■ **TEXTE**:
────────
2001: l’Otan solidaire

Après les attentats du 11 septembre

Pour la première fois de son histoire, le Conseil de l'Atlantique Nord invoque l’article 5 du traité de Washington après les attaques terroristes du 11 septembre 2001 aux Etats-Unis. Celui-ci prévoit que tous les membres de l'Alliance doivent venir en aide à une membre attaqué.

C'est à ce titre que l'Otan mène depuis 2001 des opérations maritimes en Méditerranée et dans l'océan Indien.

L'échec de la campagne d'Afghanistan

Mais les Etats-Unis chapeautent aussi plusieurs opérations militaires de grande envergure en dehors du cadre de l'organisation. C'est le cas en Afghanistan à l'automne 2001. L’Otan prend finalement le relais en 2003 en assumant la tête de la Force internationale d’assistance à la sécurité (FIAS), sur mandat de l'ONU.

Le retrait d'Afghanistan, en 2021, sonne l'échec de cette opération de longue haleine. Mais aujourd’hui, c’est précisément la protection de cet article 5 que viennent chercher la Finlande et la Suède en demandant leur adhésion à l'organisation.

>> L'interview :

Histoire de l’OTAN en cinq moments (3-5): l'OTAN solidaire, 2001-2015
Histoire de l’OTAN en cinq moments (3/5): l'OTAN solidaire, 2001-2015 / Forum / 8 min. / le 20 juillet 2022

La France et l'Otan

Puissance fondatrice mais par la suite critique, la France vit une relation en dents de scie avec l'Otan. Dernier exemple en date, Emmanuel Macron a mis en émoi la diplomatie internationale en 2019 avec sa déclaration sur la "mort cérébrale" de l'organisation.

Le président français dénonçait alors et notamment le rôle ambigu de la Turquie, qu'il accusait d'agir contre les intérêts des autres membres de l'Alliance.

Mais les relations avec Paris ont connu un premier coup de froid dès le début des années 1960. Sous l’impulsion du général de Gaulle, la France avait pris progressivement ses distances. La crise avait culminé avec son retrait du commandement intégré en 1966.

Pour Paris, le problème fondamental est la coexistence de deux stratégies de défense: l'axe atlantique et l'axe européen.
────────
■ **DONNÉES FOURNIES**:

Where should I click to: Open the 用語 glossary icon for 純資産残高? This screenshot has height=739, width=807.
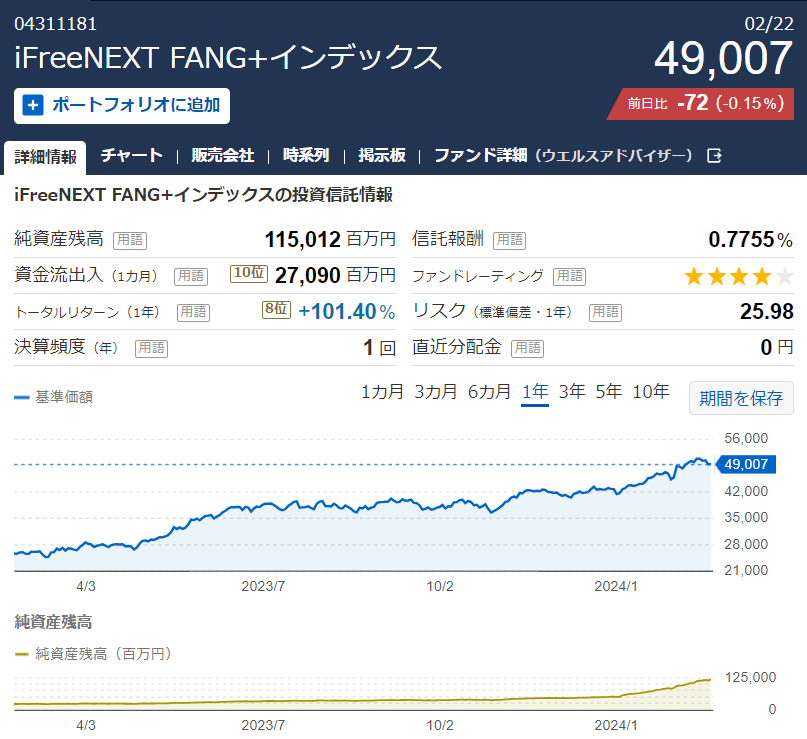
────────
■ **CONSIGNES**:
1. Indiquez si chacune des affirmations suivantes concorde avec le texte sur l'Otan, en citant les mots du texte qui permettent de trancher. (a) L'article 5 du traité de Washington a été invoqué pour la première fois après les attentats du 11 septembre 2001. (b) L'Otan a pris la tête de la FIAS dès l'automne 2001. (c) La France s'est retirée du commandement intégré en 1966.
2. Poursuivez le texte sur l'Otan après sa dernière phrase.

■ **RÉPONSES**:
1.
(a) Oui : « Pour la première fois de son histoire, le Conseil de l'Atlantique Nord invoque l’article 5 du traité de Washington après les attaques terroristes du 11 septembre 2001 aux Etats-Unis. »
(b) Non : « L’Otan prend finalement le relais en 2003 en assumant la tête de la Force internationale d’assistance à la sécurité (FIAS) »
(c) Oui : « La crise avait culminé avec son retrait du commandement intégré en 1966. »

2.
>> L'analyse d'Alexandre Habay :

Le général de Gaulle au sommet de l'Otan à Paris en décembre 1963. [Roger-Viollet/AFP]Roger-Viollet/AFP
Série sur l'OTAN: la France / Tout un monde / 4 min. / le 20 juillet 2022

2015-2021: l’Otan critiquée

Remise en question par les USA et la France

Depuis le début des années 2010, l'Otan doit surtout faire face à un regain de tensions en Europe même si la montée en puissance de la Russie sur la scène internationale inquiète aussi.

L'organisation est fragilisée par les critiques de Donald Trump, qui demande aux Européens de contribuer davantage à leur défense. Avant même sa prise de fonction, le futur président des Etats-Unis parle déjà d'une alliance "obsolète". Ses propos inquiètent les Européens, qui y voient une possible remise en cause de l'obligation de solidarité entre pays membres.

Alliance "en état de mort cérébrale"

Juste avant le sommet de l'Otan de 2019, le président français Emmanuel Macron juge qu'elle est en état de "mort cérébrale". Paris et Berlin obtiennent alors que soit engagée une réflexion stratégique sur l'avenir de l'organisation.

L'Otan souffre aussi des initiatives nationalistes du président turc Recep Tayyip Erdogan, qui vont à l'encontre de son unité. Mais depuis l'invasion de l'Ukraine, il est désormais difficile de la critiquer: elle symbolise la résistance contre la Russie.

>> L'interview :

Histoire de l’Otan en cinq moments (4-5): l’Otan critiquée, 2015-2022
Histoire de l’Otan en cinq moments (4/5): l’Otan critiquée, 2015-2022 / Forum / 8 min. / le 21 juillet 2022

L'Allemagne et l'Otan

Le positionnement de l'Allemagne au sein de l'Otan se situe à mi-chemin entre l'élève modèle britannique et l'élève rebelle français. Accusé par les Américains de traîner les pieds sur ses dépenses militaires, Berlin a fait de gros efforts ces dernières années pour rattraper son retard.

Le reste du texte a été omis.